The Hoysala administrative machinery had many similarities with that of the Western Chalukya and Western Ganga Dynasties in matters of cabinet and command, local governing bodies and division of territory into provinces and districts. Several of the major feudatories of the Hoysalas were Gavundas of the peasant extraction. Some historians state that in the highly centralised Hoysala kingdom the king sought the advice of five major ministers (Pancha Pradhanas) while others claim a higher number. As the kingdom grew in the 13th century, the number of ministers also grew with each having limited authority. Inscriptions mention many names with responsibilities tied to such areas as foreign affairs (Sandhivigrahi), treasurer (Mahabhandari or Hiranyabhandari), personal secretary (Paramavishvasi), chief master of robes (Mahapasayita), justice (Dharmadhikari), central register (Kaditha), and head of the State Secretariat (Srikaranadhikari). Some ministers also oversaw clusters of departments (Sarvadhikari). Army commanders were called Dandanayaka (or Senadhipati).

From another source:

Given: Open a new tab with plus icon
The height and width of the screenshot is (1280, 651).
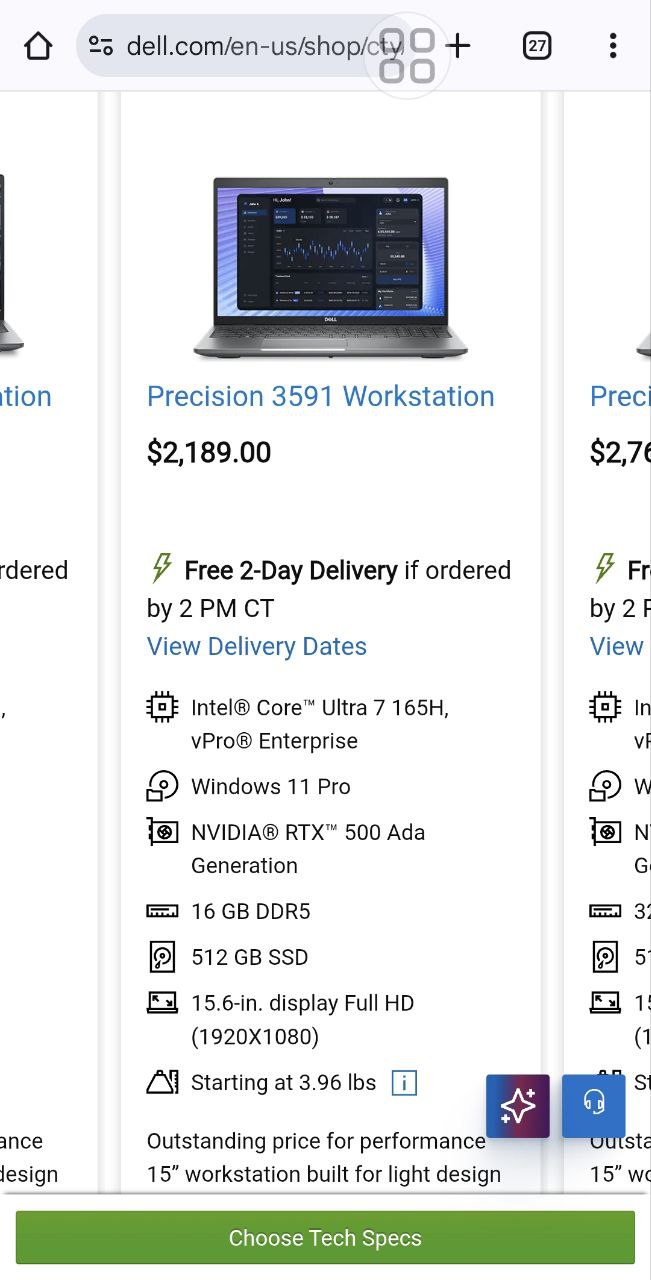Looking at the screenshot, I should click(458, 45).
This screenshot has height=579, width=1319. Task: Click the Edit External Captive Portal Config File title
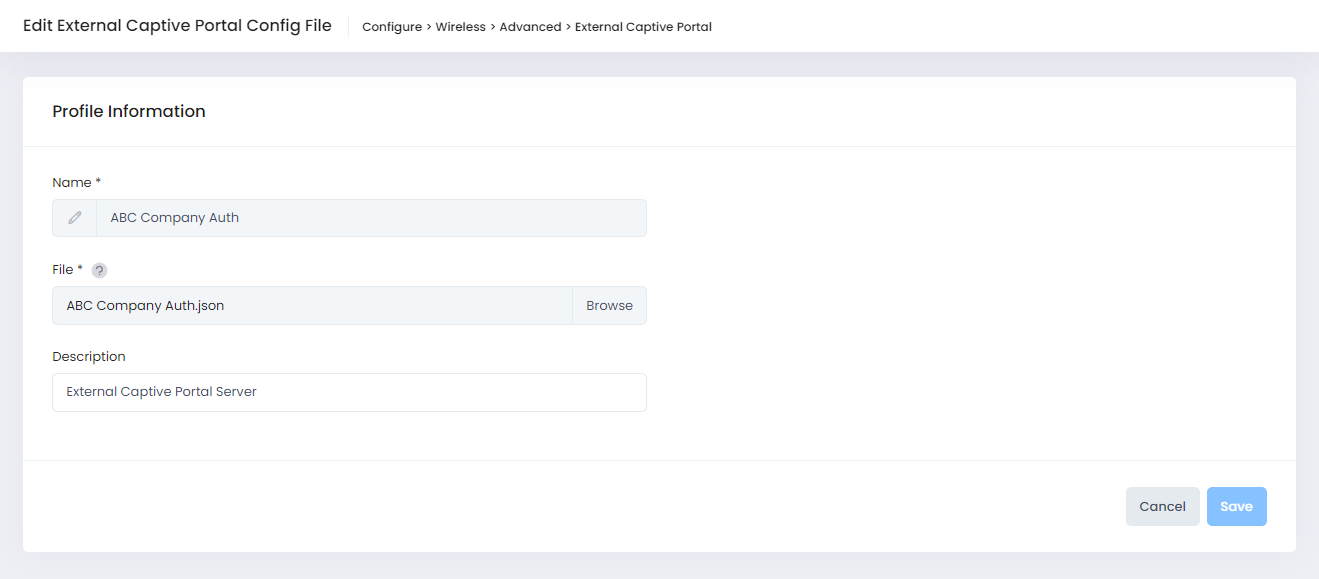(x=177, y=26)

The kingdom was divided into provinces (Nadu and Vishayas). Further division of land was into Kampanas and Deshas. Under the caretaker commander were minister (Mahapradhana), treasurer (Bhandari), clerk (Senabove) and junior officers (Heggades). Feudatory families such as Alupas, Santharas, Chengalvas, Kongalvas, Sindas were allowed to continue to govern their respective territories. The Hoysalas minted gold coins with Kannada and Devanagari legends. King Vishnuvardhana's coins had the legends "victor at Nolambavadi" (Nolambavadigonda), "victor at Talakad" (Talakadugonda), "victor of the hills" (Malaparolgonda). Their gold coin was called Honnu or Gadyana and weighed 62 grains of gold. Pana or Hana was 1/10 of the Honnu. Haga was ¼th of the Pana. Visa was ¼th of Haga. There were coins called Bele and Kani as well. Some of these terms Hana, Bele are still used in Kannada language and mean "money" and "cost" respectively.

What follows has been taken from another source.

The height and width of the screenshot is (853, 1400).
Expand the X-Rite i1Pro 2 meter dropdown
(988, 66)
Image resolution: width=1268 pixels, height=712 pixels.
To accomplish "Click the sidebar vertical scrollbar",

The Garudas were the elite bodyguards of kings and queens. They were known as lenkas (heroes) or jolavalis (indebted to the king for food) and velavalis (those who stood by the king at all times). They served the king the way the mythical eagle Garuda served Lord Vishnu and committed suicide upon the demise of their master. Hero stones (virgal) erected in memory of such heroes are called Garuda pillars. The Garuda pillar at the Hoysaleswara temple in Halebidu depicts heroes brandishing knives and others cutting their own heads. Kuvara Lakshma, a minister and bodyguard of king Veera Ballala II took his own life and that of his wife and other bodyguards upon the death of his master. The details of his loyalty are etched on this inscription (Shasana).